Susan Gillies never envisioned that God’s call to ministry would mean becoming the first woman to lead American Baptists, even temporarily. She also may be the first layperson to “sit in the chair” as American Baptist Churches USA executive minister, she said.
In her late teens, Gillies felt God’s call but was unsure which roles would be open to her. “Particularly for women my age, there were not many options,” she explained.
She joined a group of young men on a seminary visit, she said, but didn’t feel called to pastoral ministry or to Christian education. Instead, Gillies was interested in journalism and theatre and earned a bachelor’s degree in speech and drama at the University of Sioux Falls and a master’s degree in theatre at the University of Memphis.
Gillies also became passionate about ministry of the laity — “how do laypeople live out their faith in the real world,” she said. “God didn’t call Christians to be obnoxious.”
She lived out her commitment to God’s call to ministry through the local church and served on the board of American Baptists’ women’s ministry.

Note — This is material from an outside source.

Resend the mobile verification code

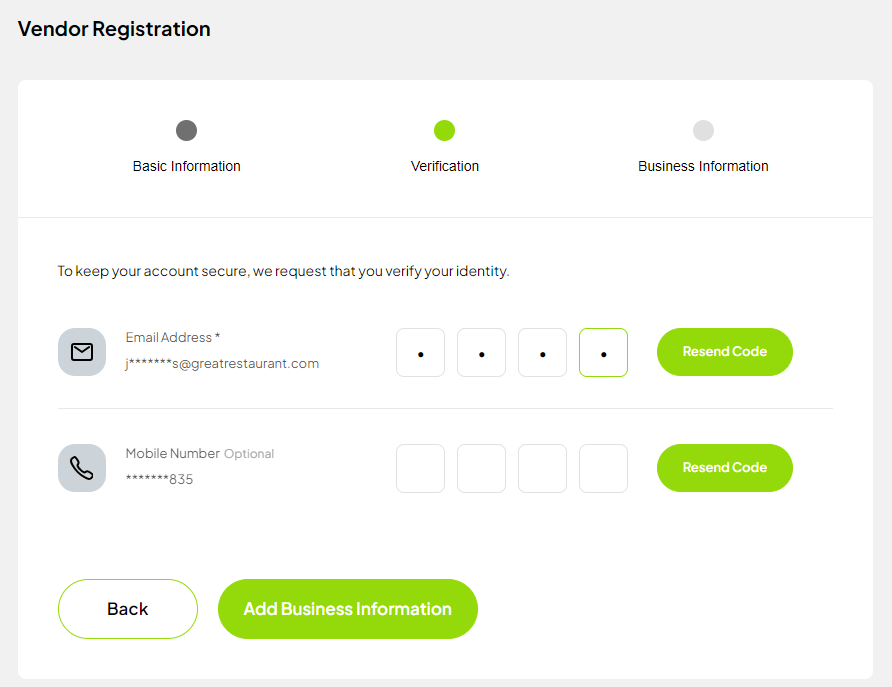724,468
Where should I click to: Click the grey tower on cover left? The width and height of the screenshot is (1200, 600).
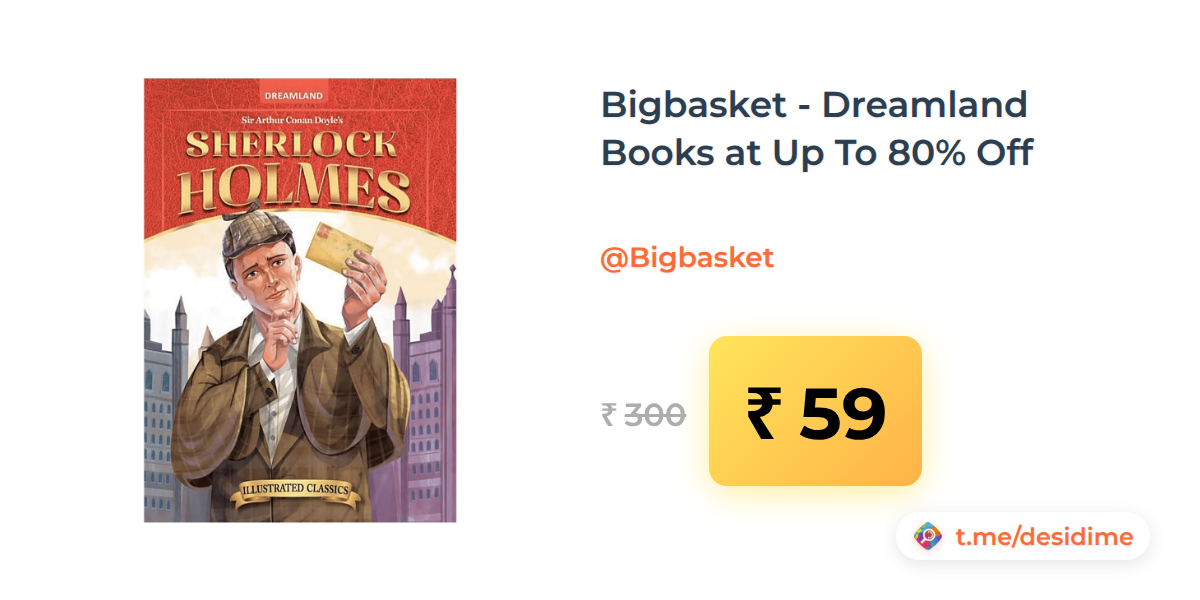(x=166, y=400)
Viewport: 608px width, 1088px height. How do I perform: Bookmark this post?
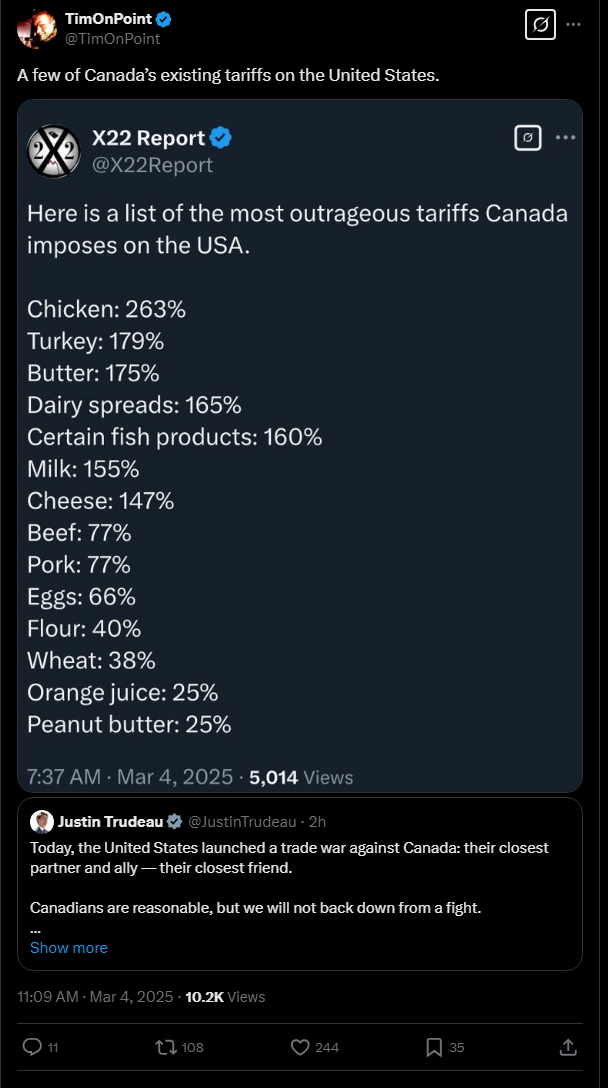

While teaching at several universities, she anchored local news and hosted public radio and television programs. She was general manager of the public radio stations licensed to the University of North Dakota and executive director of the North Dakota Broadcasters Association when called to be manager of the American Baptist Home Mission Societies’ Ministry of the Laity in the Workplace program.
“My passion is the ministry of the whole people of God,” she said. But she left public radio “with mixed feelings.”
The position opened more opportunities within the denomination. Four years later, she was invited to become deputy executive director of ABHMS, a post she held from 1992 to 2000. During her tenure, she served on the ABC General Executive Council and on its Task Force on Women.
In 2000, she was chosen as executive minister for American Baptist Churches of Nebraska. Although she wasn’t the first laywoman to serve as a regional executive, she was the first to retire as one. Laywoman Mildred “Millie” Myron was ordained while executive minister for the Chicago Metro region.
Since retiring from Nebraska ABC in 2010, Gillies continued as an occasional consultant for the ABC at national, regional and local levels. She does a weekly podcast and writes a weekly newspaper column.
The request to serve as interim national executive caught her by surprise. “I couldn’t wrap my head around it,” she said. Her lay experiences led her to ask for and to apply the local-church interim pastor role to her temporary national responsibility — “just helping people adjust to the loss of their longtime director and to look forward,” she said.
In fact, her first act in the new role was to call the American Baptist Historical Society because she wanted “to know the feelings” that marked ABC history. She wanted to know why the people felt they needed more than the home and foreign mission societies, and why they chose to form the national convention.
Exploring the past might shed light on the future. “How do we refresh those relationships?…. How do we invite the spirit to come in?” she asked. Roy Medley, now executive minister emeritus, had laid the foundation for taking that historical look, she said.
Gillies will emphasize the importance of relationships at all levels among pastors and laity — the passion that has marked her ministry from its beginning. She hopes to work on relationships at the national offices in Valley Forge, Penn., and among the regions.
“We will look at areas where we function together…. The focus will be on relationships,” she said.
Regardless of the denominational position, she has maintained her passion for the laity and has worked to be a strong bridge between laypeople and pastors. “I am always very careful not to be a wannabe [ordained pastor] but to be who I am. I have high regard for professional ministers…but I have something to offer,” Gillies said.
Remaining a layperson constantly reminds her of the people in the pew and that often they come to church for safety. She is able to help pastors understand that their people sometimes do not respond to calls for action because people are just tired.
“There is a higher percentage than in the past of wounded in the pew,” she said. “We’ve got to be mindful of our call to them for healing.”